NB: La série très connue des prises de lynx est stationnaire, parce qu'elle oscille autour d'un point d'équilibre. Cet équilibre est déterminé par l'interaction avec la population de lièvre, qui est la nouritture des lynx. Ainsi, une grosse mortalité à un moment du passé décalerait un peu les oscillations, mais son effet dispaîtrait finalement. Le cas de la population française est différent, puisqu'elle n'oscille pas autour d'un point d'équilibre.
Ce que la différentiation permet de traiter, c'est le cas d'une série intégrée, autrement dit le cas d'une série où les aléas s'accumulent, où leur effet ne disparaît jamais.
Par ailleurs, une série intégrée est souvent non-stationnaire en moyenne (et toujours en variance). Néanmoins, il y a des cas assez simples où la non-stationnarité en moyenne et variance se traite à l'aide d'une régression.
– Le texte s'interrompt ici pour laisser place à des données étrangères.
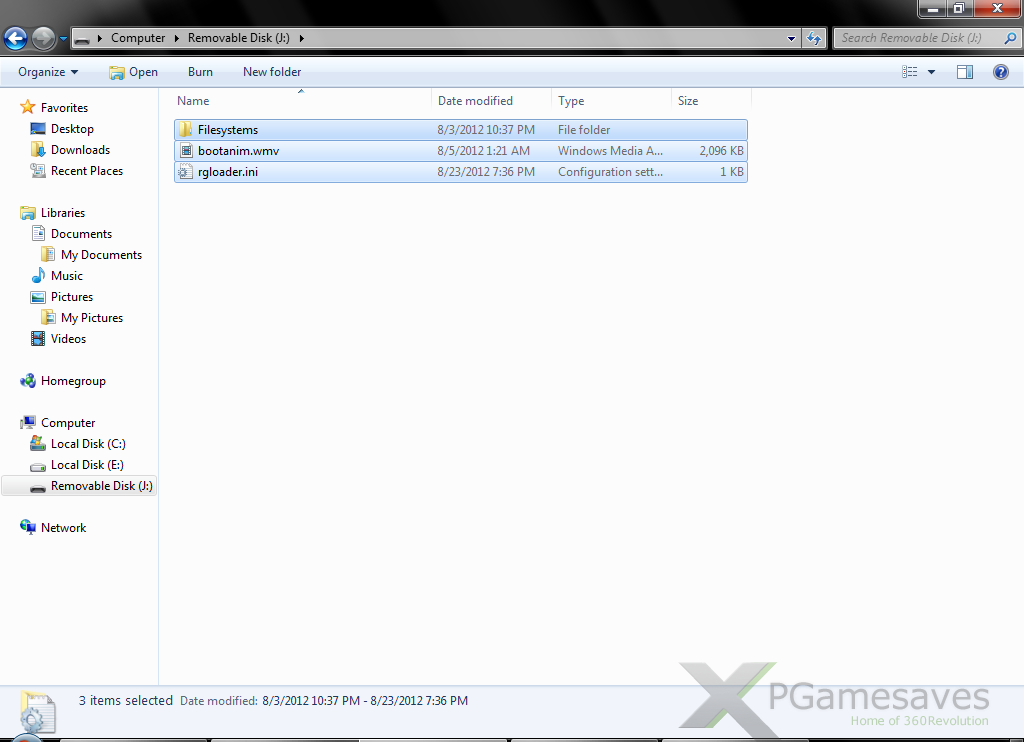Click the New folder button
The image size is (1024, 742).
click(x=272, y=72)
Pour choisir entre ces deux méthodes, il est utile d'avoir une idée de «comment ça marche». Par ailleurs, ce choix peut aussi être fait à l'aide du test de Dickey-Fuller.
Ce qui est plus gênant, c'est que même les corrélations entre débits à des dates différentes dépendent du mois, comme le montre le graphique ci-dessous. Une raison possible est par exemple le régime nival : le débit d'une riviére de montagne dépend, au moment de la fonte des neiges, des précipitations de tout l'hiver, ce qui n'est pas le cas le reste de l'année.
Il existe des modèles ARMA périodiques traitent ce genre de séries, mais dont l'utilisation reste encore ardue.